The Spanish captains, recognising that they were outmatched by the larger British vessels, attempted to shelter in Conil Bay, a rocky stretch of coastline near the village of Conil de la Frontera to the north of Cape Trafalgar. At 14:30 they were discovered by Martin's ships, which had to carefully negotiate a large rock formation known as the Laja de Cape Rocha which protected the head of the bay. With this obstacle successfully behind them, Irresistible and Emerald attacked the anchored Spanish frigates broadside to broadside. The action lasted an hour and a half, with the Spanish ships taking much the worst of the damage. At 16:00, both battered Spanish vessels surrendered, although as the British ships launched boats to take possession of their prizes, the crew of Santa Elena hacked through the anchor cables and allowed their ship to drift onto the rocky shoreline where they disembarked and escaped inland.

==Aftermath==
Martin ordered Ninfa to be secured by his men and Santa Elena to be towed off the rocks with the intention of salvaging the vessel. The tow succeeded in freeing the wrecked ship, but she sank soon afterwards in the deeper water of Conil Bay.
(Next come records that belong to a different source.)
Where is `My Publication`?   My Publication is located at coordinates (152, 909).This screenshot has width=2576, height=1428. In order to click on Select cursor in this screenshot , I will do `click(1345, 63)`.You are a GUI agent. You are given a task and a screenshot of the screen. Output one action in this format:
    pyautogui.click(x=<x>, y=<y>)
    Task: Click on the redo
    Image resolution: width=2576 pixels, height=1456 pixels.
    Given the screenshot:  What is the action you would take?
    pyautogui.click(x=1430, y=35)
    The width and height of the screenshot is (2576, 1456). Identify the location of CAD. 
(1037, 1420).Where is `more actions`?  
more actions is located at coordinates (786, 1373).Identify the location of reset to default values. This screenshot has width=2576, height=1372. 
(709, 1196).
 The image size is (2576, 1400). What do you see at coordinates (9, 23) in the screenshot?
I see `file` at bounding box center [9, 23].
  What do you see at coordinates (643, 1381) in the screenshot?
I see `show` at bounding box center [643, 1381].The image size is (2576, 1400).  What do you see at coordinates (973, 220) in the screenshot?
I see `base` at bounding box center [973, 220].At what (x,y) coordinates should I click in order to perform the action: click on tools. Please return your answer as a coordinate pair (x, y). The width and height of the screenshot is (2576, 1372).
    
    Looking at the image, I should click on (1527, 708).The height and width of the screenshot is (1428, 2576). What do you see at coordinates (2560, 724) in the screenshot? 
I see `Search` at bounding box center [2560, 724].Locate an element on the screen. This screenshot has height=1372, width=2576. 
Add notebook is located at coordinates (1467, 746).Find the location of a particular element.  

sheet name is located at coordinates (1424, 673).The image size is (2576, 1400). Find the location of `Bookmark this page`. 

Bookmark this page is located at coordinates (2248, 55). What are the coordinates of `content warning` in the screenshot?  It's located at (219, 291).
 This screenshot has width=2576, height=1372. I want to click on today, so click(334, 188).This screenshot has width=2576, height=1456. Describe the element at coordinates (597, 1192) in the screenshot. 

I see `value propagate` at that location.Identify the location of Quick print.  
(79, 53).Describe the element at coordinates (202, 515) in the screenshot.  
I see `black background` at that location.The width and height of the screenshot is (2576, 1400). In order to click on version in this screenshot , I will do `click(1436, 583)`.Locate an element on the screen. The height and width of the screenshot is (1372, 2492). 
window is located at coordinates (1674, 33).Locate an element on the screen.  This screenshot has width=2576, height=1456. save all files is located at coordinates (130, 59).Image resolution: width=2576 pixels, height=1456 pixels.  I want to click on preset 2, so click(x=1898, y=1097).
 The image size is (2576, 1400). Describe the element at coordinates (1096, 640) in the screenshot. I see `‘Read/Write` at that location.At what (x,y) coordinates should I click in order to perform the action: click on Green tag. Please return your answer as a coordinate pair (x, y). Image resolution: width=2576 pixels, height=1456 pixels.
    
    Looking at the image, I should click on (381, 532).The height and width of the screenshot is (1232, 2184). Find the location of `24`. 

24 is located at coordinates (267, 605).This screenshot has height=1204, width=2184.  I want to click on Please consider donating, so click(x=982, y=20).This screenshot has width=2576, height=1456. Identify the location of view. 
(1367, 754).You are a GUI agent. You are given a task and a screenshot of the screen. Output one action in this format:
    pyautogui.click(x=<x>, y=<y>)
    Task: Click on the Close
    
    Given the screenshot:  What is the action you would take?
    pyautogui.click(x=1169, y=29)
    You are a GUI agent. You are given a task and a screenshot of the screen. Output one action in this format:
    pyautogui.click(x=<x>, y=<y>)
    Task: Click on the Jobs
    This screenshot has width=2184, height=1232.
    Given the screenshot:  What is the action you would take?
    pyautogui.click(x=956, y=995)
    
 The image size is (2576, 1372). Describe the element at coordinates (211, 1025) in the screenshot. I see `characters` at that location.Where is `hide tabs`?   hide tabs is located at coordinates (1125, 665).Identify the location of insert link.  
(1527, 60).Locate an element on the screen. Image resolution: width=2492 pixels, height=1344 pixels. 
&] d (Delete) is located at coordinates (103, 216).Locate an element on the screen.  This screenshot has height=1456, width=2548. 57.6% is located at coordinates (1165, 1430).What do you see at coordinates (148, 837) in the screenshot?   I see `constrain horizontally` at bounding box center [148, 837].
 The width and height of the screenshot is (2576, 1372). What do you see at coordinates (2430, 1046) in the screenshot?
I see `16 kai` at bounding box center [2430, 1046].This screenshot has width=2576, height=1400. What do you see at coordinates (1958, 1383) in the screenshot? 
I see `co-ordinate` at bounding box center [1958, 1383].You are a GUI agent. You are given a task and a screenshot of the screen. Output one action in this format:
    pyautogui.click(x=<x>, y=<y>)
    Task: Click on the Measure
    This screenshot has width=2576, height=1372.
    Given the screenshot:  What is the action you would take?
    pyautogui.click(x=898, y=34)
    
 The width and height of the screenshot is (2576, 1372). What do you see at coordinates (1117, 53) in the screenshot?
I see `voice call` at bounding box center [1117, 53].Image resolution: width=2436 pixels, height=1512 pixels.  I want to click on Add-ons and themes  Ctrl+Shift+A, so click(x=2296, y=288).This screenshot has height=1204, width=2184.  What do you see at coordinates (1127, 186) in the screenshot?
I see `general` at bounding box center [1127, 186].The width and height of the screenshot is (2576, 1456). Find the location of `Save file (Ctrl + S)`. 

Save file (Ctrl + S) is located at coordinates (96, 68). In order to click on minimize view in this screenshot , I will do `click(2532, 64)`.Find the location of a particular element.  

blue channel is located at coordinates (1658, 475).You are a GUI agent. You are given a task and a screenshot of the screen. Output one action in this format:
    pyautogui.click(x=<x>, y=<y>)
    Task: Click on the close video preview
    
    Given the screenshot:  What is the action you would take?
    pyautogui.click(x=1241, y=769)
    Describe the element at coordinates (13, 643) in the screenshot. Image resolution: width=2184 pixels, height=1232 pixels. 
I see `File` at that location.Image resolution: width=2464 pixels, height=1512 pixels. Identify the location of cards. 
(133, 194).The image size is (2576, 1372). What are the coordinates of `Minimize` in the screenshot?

All of the treasure which the Spanish frigates had carried was subsequently safely transported into Cádiz by the fishing boat whose secret cargo was not suspected by the British blockade forces. Spanish losses in the engagement amounted to 18 killed and 30 wounded, the British losing one man killed and one wounded on Irresistible. Ninfa was subsequently purchased by the Royal Navy and commissioned as the 36-gun frigate HMS Hamadryad. In his dispatch to the Admiralty regarding the action, Earl St. Vincent noted that the action was "one of the most notable that had ever come under my observation". The blockade of Cádiz remained in force with varying degrees of intensity for the remainder of the year, with the British fleet retiring to the Tagus during the winter.